YOUR OBJECTIVE: Copy out only the span from the line with "Go to 系统设置 in sidebar" to the end of the data, both ends kept, word for word.

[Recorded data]
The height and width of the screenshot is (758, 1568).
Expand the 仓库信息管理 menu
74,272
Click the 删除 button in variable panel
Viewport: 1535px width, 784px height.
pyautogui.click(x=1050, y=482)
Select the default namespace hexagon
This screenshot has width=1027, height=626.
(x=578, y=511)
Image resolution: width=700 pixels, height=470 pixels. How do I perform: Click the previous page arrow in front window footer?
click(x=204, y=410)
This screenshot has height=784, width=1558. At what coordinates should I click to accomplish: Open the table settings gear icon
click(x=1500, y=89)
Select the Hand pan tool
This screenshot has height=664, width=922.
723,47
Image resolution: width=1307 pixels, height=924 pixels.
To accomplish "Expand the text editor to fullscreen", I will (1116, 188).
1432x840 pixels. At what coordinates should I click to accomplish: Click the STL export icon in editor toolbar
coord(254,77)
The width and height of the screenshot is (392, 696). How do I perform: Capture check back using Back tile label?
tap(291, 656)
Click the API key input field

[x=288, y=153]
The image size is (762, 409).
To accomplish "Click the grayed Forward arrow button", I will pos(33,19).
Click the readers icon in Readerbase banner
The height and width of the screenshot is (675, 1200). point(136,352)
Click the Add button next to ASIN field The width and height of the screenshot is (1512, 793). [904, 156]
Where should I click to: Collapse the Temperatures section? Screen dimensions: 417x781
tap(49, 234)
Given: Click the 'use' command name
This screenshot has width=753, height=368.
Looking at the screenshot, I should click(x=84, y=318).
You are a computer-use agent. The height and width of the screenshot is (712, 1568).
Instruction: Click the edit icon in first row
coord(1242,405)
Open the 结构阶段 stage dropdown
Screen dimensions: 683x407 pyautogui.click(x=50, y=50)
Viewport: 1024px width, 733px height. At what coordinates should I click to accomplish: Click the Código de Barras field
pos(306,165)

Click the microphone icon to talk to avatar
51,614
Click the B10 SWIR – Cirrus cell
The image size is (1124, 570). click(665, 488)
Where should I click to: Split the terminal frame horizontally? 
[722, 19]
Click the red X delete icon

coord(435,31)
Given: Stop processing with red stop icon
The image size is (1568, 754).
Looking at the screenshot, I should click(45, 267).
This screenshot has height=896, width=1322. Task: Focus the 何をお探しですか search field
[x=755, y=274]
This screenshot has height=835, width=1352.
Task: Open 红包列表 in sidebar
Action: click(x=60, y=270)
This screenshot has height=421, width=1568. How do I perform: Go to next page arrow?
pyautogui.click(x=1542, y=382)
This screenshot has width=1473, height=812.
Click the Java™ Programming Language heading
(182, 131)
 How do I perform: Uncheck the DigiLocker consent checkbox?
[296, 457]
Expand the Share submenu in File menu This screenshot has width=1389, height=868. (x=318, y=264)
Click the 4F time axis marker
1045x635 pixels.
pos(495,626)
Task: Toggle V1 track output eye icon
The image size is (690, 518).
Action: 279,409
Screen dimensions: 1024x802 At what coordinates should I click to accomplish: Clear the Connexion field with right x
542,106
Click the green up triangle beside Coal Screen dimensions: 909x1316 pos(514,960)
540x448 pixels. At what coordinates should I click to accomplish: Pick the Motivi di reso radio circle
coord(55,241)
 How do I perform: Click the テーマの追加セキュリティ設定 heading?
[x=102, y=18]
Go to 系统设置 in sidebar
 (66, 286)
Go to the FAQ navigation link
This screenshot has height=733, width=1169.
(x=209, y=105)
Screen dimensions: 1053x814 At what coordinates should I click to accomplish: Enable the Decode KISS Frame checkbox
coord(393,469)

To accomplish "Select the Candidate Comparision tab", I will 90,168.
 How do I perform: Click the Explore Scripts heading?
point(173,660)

ANSWER TO THE PROBLEM:
Go to 系统设置 in sidebar
 (66, 286)
Go to the FAQ navigation link
This screenshot has height=733, width=1169.
(x=209, y=105)
Screen dimensions: 1053x814 At what coordinates should I click to accomplish: Enable the Decode KISS Frame checkbox
coord(393,469)

To accomplish "Select the Candidate Comparision tab", I will 90,168.
 How do I perform: Click the Explore Scripts heading?
point(173,660)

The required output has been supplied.